Voilà qui nous mène à l’imposant Montaigne manuscrit. Ruse suprême, modestie suprême, Alain Legros ne souffle mot des Essais ni des annotations 26sur l’Exemplaire de Bordeaux dans ce fort volume de 882 pages. En parallèle, Legros édite et transcrit Montaigne, il donne ainsi, dans sa mémorable édition du chapitre « Des Prières », les sept premiers états du texte11. Legros propose, sur l’excellent site BVH-Monloe, des éditions de textes de Montaigne en plusieurs versions.

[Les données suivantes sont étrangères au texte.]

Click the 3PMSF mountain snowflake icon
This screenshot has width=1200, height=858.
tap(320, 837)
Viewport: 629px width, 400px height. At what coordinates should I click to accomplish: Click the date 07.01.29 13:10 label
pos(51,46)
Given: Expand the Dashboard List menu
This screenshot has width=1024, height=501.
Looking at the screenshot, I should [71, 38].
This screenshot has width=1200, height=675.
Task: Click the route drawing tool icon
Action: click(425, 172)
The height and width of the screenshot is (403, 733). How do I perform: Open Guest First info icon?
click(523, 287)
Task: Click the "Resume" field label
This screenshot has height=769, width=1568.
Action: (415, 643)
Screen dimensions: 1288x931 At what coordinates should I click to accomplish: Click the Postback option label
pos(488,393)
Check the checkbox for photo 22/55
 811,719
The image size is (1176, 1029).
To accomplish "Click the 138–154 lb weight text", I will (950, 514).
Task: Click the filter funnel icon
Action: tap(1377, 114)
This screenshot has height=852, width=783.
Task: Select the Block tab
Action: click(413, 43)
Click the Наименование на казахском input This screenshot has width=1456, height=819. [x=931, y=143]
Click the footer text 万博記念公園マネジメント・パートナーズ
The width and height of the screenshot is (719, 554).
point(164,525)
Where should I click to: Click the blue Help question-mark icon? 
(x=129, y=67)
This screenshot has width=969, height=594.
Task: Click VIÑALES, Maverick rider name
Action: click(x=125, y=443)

Trois (diplomatique, régularisée, modernisée) pour le Beuther, et même cinq pour le chapitre « De la force de l’imagination » (diplomatique d’EB en l’état, régularisée d’EB en l’état, conjecturale d’EB avec l’aide de 1595, avec modernisation des graphies d’EB restauré, traduction conjointe EB-1595). Jamais on ne s’est approché aussi près du geste même de Montaigne écrivant, jamais Alain Legros n’a autant écrit Montaigne. Dans un article significativement intitulé « Nous deux, mais c’était lui ou moi » – le sous-titre rassure le lecteur : « Montaigne et/ou La Boétie » – Legros explique que « les deux propositions causales » de la formule fameuse du chapitre « De l’Amitié », « parce que c’était lui, parce que c’était moi », « ont été écrites à des moments différents, comme en fait foi la différence des encres12 ». Comme l’on voit, Legros s’est considérablement rapproché des Essais, il est en fait entré au cœur du livre. Nous sommes passés des fortins à la citadelle. Mais ainsi insérés dans un très vaste procès d’écriture, rapportés à leur condition matérielle, à l’espace de la « librairie » où ils furent écrits ou dictés, rapportés aux temps hachés et discontinus où ils furent imaginés, écrits, réécrits, sans cesse remaniés, les Essais sonnent tout autrement.
Alain Legros, auteur des Essais ? « À chaque lecture », écrit Gérard Genette, « chaque livre est mentalement “réécrit” par son lecteur comme Ménard réécrivit le Quichotte. Ainsi, l’infatigable fable borgésienne est peut-être moins une parabole sophistiquée de la littérature, qu’une description fidèle et somme toute évidente de l’acte de lire13 ». Lire, c’est réécrire. Les lectures, matérielles et littéraires, philologiques et philosophiques, qu’Alain Legros a effectuées pour lui-même et rendues possibles pour nous peuvent, à bon droit, et si l’on suit Borges commenté par Genette, lui être restituées à titre d’auteur. Alain Legros, auteur des Essais.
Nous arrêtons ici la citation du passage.